Fifth-generation warfare is warfare that is conducted primarily through non-kinetic military action, such as social engineering, misinformation, cyberattacks, along with emerging technologies such as artificial intelligence and fully autonomous systems. Fifth generation warfare has been described by Daniel Abbot as a war of "information and perception".

There is no widely agreed upon definition of fifth-generation warfare, and it has been rejected by some scholars, including William S. Lind, who was one of the original theorists of fourth-generation warfare.

The term 'fifth-generation warfare' was first used in 2003 by Robert Steele. The following year, Lind criticised the concept, arguing that the fourth generation had yet to fully materialize.

In 2008, the term was used by Terry Terriff, who presented the 2003 ricin letters as a potential example, but stated that he was not entirely sure if it was a fifth-generation attack, claiming "we may not recognize it as it resolves around us. Or we might look at several alternative futures and see each as fifth generation." Terriff argued that while fifth-generation warfare allows "super-empowered individuals" to make political statements through terrorism, they lack the political power to actually have their demands met.

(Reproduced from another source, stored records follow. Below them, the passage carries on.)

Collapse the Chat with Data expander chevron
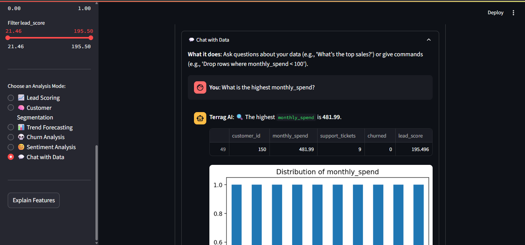Image resolution: width=525 pixels, height=245 pixels. pos(429,40)
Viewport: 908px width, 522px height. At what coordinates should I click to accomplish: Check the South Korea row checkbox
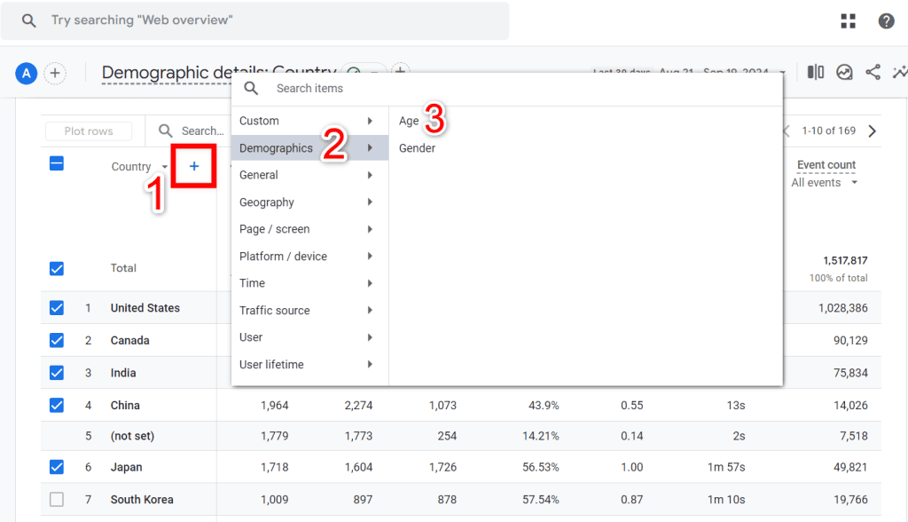pos(57,500)
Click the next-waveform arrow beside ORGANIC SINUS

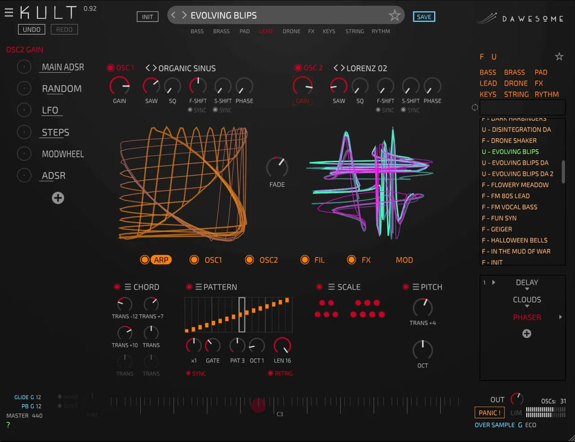tap(154, 68)
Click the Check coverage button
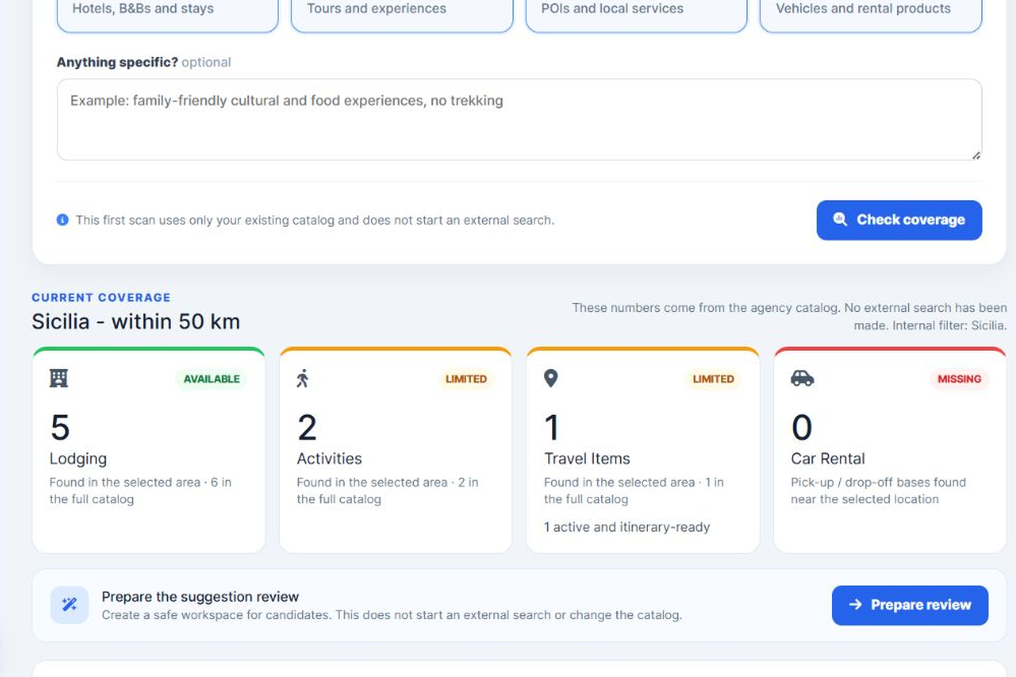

L.C. Rees described the nature of fifth generation warfare as difficult to define in itself, alluding to the third law of science fiction author Arthur C. Clarke – "any sufficiently advanced technology is indistinguishable from magic."

Alex P. Schmid said that fifth-generation warfare is typified by its "omnipresent battlefield", and the fact that people engaged in it do not necessarily use military force, instead employing a mixture of kinetic and non-kinetic force. In the 1999 book Unrestricted Warfare by colonels Qiao Liang and Wang Xiangsui of the People's Liberation Army, they noted that in the years since the 1991 Gulf War, conventional military violence had decreased, which correlated to an increase in "“political, economic, and technological violence”, which they argued could be more devastating than a conventional war. On the contrary, Thomas P. M. Barnett, believes that the effectiveness of fifth-generational warfare is exaggerated, as terrorism conducted by individuals, such as Timothy McVeigh or Ted Kaczynski, lacks the support of more organized movements. This was seconded by George Michael, who noted that in the United States, gang violence was responsible for far more deaths than lone wolf terrorist attacks.

===Examples===
- Mass media use by the Islamic State, including global recruitment as well as attempts to inspire supporters to act independently.
- Russian information war against Ukraine, particularly disinformation in the Russian invasion of Ukraine in the context of the Russo-Ukrainian War.